Gonçalo Castelo-Branco, professor no Instituto Karolinska, foi escolhido para integrar o Comité do Prémio Nobel da Fisiologia ou Medicina. A nomeação acontece num quadro em que o comité tem cinco membros e o Secretário-Geral da Assembleia Nobel. Os membros são eleitos para um mandato de três anos.
Este ano, o académico português com dupla nacionalidade (portuguesa e sueca) integra o Comité, que tem como objetivo avaliar nomeações e, anualmente, decidir quem recebe o prémio. A eleição decorre entre os membros associados ao Instituto Karolinska.
A Assembleia Nobel é que gere o prémio, composta por 50 docentes do Karolinska, reunindo-se cinco vezes por ano.
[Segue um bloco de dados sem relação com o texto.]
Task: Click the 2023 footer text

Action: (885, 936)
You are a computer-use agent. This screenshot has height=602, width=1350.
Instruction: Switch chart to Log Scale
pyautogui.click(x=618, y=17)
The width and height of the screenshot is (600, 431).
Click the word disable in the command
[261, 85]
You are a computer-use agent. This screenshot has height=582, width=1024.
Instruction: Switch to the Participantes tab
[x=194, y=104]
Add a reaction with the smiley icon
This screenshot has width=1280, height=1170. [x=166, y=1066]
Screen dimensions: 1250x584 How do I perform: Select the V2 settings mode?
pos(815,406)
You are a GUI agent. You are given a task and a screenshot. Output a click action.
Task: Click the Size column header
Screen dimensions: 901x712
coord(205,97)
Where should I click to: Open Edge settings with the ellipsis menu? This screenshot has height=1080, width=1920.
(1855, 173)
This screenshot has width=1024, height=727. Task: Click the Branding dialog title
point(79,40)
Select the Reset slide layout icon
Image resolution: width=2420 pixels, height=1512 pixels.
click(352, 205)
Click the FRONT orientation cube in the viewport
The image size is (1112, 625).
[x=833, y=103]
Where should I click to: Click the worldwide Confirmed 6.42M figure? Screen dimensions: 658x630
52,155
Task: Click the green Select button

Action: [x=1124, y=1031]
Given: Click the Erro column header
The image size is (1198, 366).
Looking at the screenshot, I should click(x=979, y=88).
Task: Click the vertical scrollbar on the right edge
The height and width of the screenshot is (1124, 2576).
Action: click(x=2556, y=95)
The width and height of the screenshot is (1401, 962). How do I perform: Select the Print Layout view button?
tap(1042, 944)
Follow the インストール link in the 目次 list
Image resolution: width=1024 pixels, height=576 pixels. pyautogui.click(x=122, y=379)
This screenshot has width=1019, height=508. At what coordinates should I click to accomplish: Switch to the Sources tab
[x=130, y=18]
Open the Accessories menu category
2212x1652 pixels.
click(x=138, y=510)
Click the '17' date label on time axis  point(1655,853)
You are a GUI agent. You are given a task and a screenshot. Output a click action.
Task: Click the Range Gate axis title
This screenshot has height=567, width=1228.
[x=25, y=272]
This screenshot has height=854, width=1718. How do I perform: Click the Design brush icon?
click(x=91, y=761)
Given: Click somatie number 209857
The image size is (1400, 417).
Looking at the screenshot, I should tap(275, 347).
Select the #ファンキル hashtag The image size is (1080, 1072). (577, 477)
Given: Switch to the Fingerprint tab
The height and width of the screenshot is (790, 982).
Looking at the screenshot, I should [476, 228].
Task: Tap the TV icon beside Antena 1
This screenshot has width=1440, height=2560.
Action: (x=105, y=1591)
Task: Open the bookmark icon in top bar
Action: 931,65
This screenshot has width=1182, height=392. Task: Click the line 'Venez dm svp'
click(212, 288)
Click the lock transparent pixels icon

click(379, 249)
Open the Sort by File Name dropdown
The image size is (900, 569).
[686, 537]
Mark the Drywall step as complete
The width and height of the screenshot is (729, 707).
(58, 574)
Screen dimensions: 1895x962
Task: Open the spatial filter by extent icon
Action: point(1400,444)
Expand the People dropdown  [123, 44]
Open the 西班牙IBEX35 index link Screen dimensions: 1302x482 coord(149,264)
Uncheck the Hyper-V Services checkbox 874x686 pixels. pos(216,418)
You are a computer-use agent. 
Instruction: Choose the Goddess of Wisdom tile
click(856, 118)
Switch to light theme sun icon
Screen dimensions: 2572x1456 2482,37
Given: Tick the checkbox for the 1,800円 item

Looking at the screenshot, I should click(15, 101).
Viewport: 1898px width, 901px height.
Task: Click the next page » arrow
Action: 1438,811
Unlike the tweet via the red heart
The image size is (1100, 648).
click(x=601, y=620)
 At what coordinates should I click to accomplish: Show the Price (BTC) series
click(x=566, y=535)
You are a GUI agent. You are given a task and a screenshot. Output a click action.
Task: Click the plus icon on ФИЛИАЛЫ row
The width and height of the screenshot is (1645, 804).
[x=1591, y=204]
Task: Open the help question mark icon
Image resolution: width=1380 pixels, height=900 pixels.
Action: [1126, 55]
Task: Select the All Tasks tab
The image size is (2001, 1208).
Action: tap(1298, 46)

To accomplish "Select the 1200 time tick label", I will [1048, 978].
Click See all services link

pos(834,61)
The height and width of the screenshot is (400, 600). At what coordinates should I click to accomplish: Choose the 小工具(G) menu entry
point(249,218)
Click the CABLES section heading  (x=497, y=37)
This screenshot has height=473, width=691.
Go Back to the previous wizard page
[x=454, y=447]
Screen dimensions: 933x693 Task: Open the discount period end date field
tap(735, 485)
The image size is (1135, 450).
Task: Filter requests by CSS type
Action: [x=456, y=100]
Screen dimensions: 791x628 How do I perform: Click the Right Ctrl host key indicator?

A decisão final de atribuição ocorre na primeira segunda-feira de outubro.
Contexto do Prémio Nobel
O Prémio Nobel da Fisiologia ou Medicina, criado em 1895 por Alfred Nobel, foi atribuído pela primeira vez em 1901. O galardão inclui diploma, medalha de ouro e um cheque de 11 milhões de coroas suecas (cerca de 1 milhão de euros).